Maintenant que l’Afrique vit une phase de convalescence après les épreuves de l’histoire et les calamités contemporaines, le XXIe siècle pose de nouveaux défis à ce continent qui est loin derrière le reste du monde.
Le premier défi provient du fait que le continent a pris du retard sur la première révolution industrielle en raison de la colonisation, ainsi que sur la deuxième révolution industrielle à cause des processus laborieux de la libération et de l’indépendance.
Aujourd’hui, l’Afrique vit avec le reste du monde la troisième révolution techno-industrielle et se trouve au seuil d’une quatrième révolution, celle qui repose sur l’intégration de la technologie de l’information et de la biotechnologie.
Pour protéger ses populations et préserver son indépendance, l’Afrique doit rattraper le reste du monde cette fois-ci. Pour ce faire, l’Afrique devra cesser de se préoccuper du passé et se tourner vers l’avenir.
Le deuxième défi est celui du développement économique et socioculturel. En fait, l’Afrique est riche en ressources naturelles, et les deux dernières décennies ont été riches en expériences et en réussites, des réussites qui ont propulsé certains pays africains dans l’arène de la concurrence internationale.
La coopération africaine dans les domaines de l’énergie, de l’eau, du tourisme, de la santé, de l’éducation, entre autres, pourrait renforcer la compétitivité des Etats africains.
Le troisième défi est que le monde, et l’ordre mondial dans son ensemble, ont changé depuis le XXe siècle : le monde n’est plus gouverné par deux superpuissances qui se font concurrence dans une guerre froide, et il n’est plus le monde de la « globalisation » menée par les Etats-Unis. Aujourd’hui, nous vivons dans un monde multipolaire où plusieurs puissances cherchent à occuper des espaces de coopération, d’entente, de concurrence, même si les Etats-Unis, la Russie et la Chine demeurent des poids lourds. Ces trois pays, ainsi que d’autres puissances comme l’Europe, le Japon et les pays émergents d’Asie et d’Amérique du Sud, sont en concurrence avec l’Afrique, et les pays africains doivent utiliser cette compétition au profit de l’Afrique et de l’humanité dans son ensemble.

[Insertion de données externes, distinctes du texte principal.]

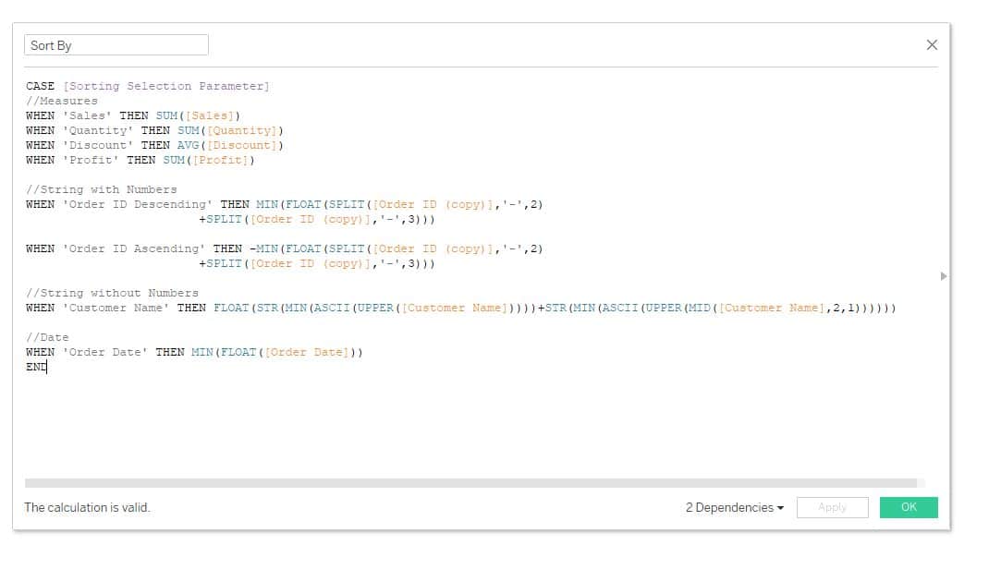
Task: Close the calculation editor with the X
Action: pyautogui.click(x=932, y=44)
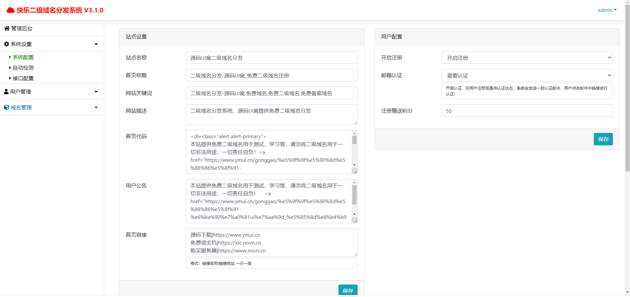This screenshot has height=297, width=630.
Task: Save the 用户配置 panel settings
Action: pos(603,139)
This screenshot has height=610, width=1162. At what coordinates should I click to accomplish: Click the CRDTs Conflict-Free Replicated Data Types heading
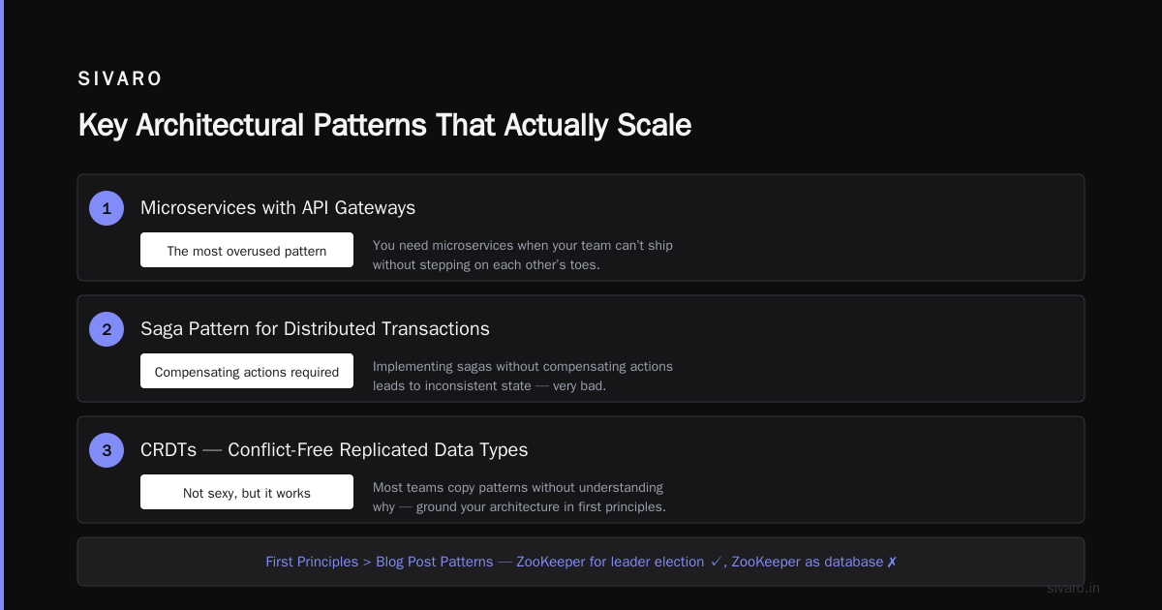[x=334, y=450]
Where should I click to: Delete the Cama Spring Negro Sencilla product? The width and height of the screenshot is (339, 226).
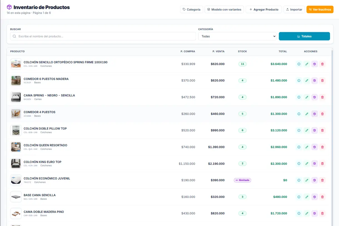322,97
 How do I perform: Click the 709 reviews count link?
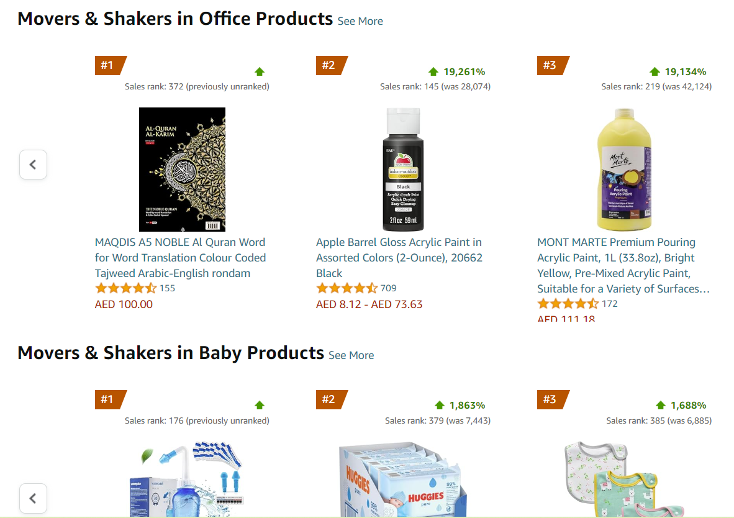pos(389,288)
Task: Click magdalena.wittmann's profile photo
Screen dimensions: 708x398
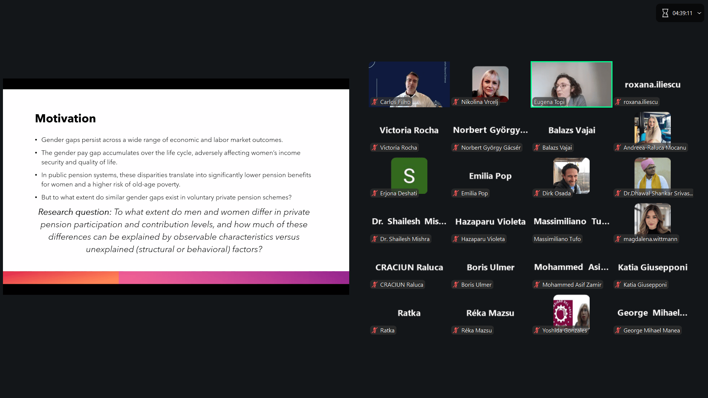Action: point(652,219)
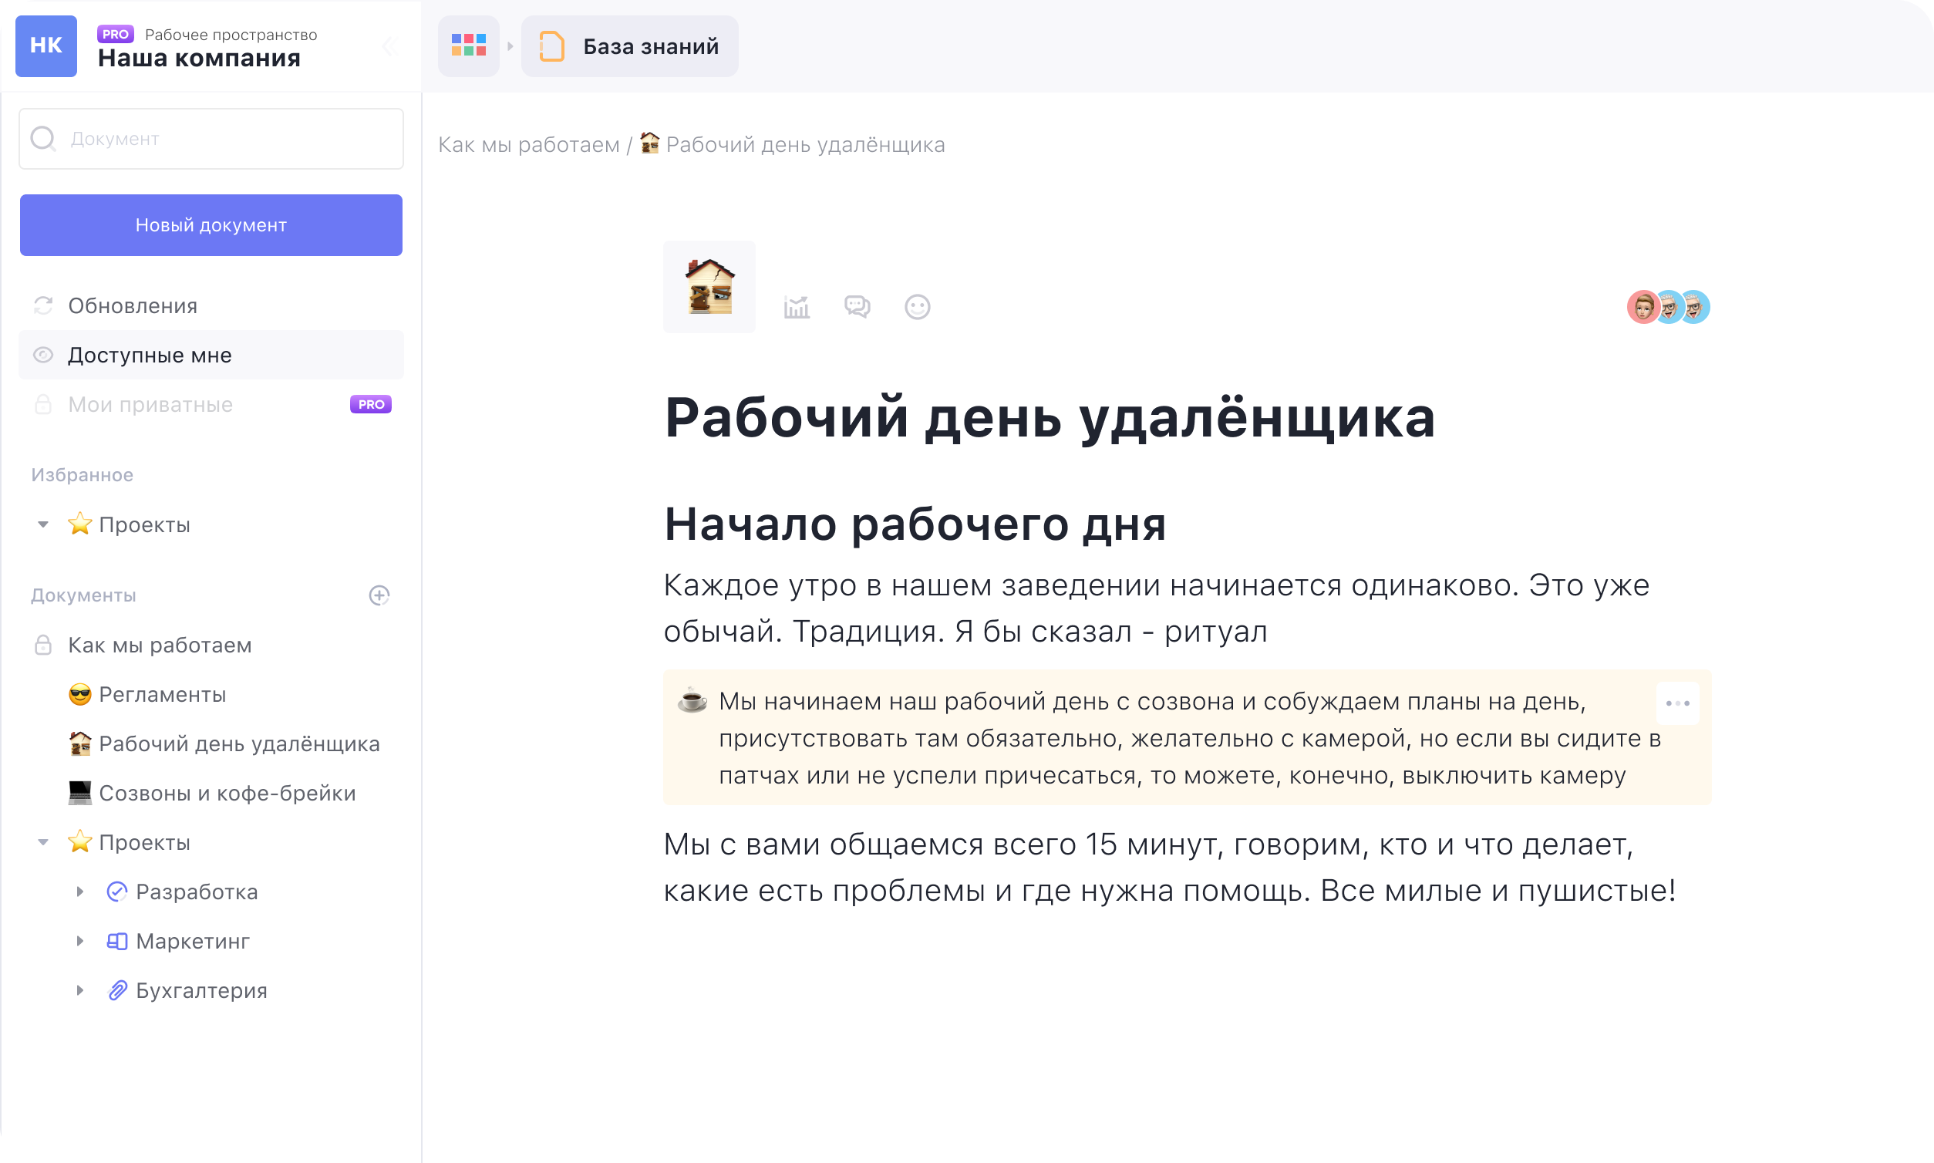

Pour que l’Afrique puisse relever les défis du XXIe siècle, elle devra mettre fin aux conflits qui étaient à l’origine de son retard. L’Union africaine peut y contribuer à travers des modalités de règlement de conflits, mais aussi à travers le développement des ressources des pays concernés.
Face à ces défis, l’Egypte, grâce à son histoire et sa géographie, est un partenaire-clé de l’Afrique.
Naguère acteur important au sein des mouvements de libération nationale, aujourd’hui l’Egypte passe par les mêmes processus de réforme économique et sociale au même titre que les autres pays africains. Ce que Le Caire cherche, c’est un partenariat complet avec ses voisins africains pour relever les défis susmentionnés.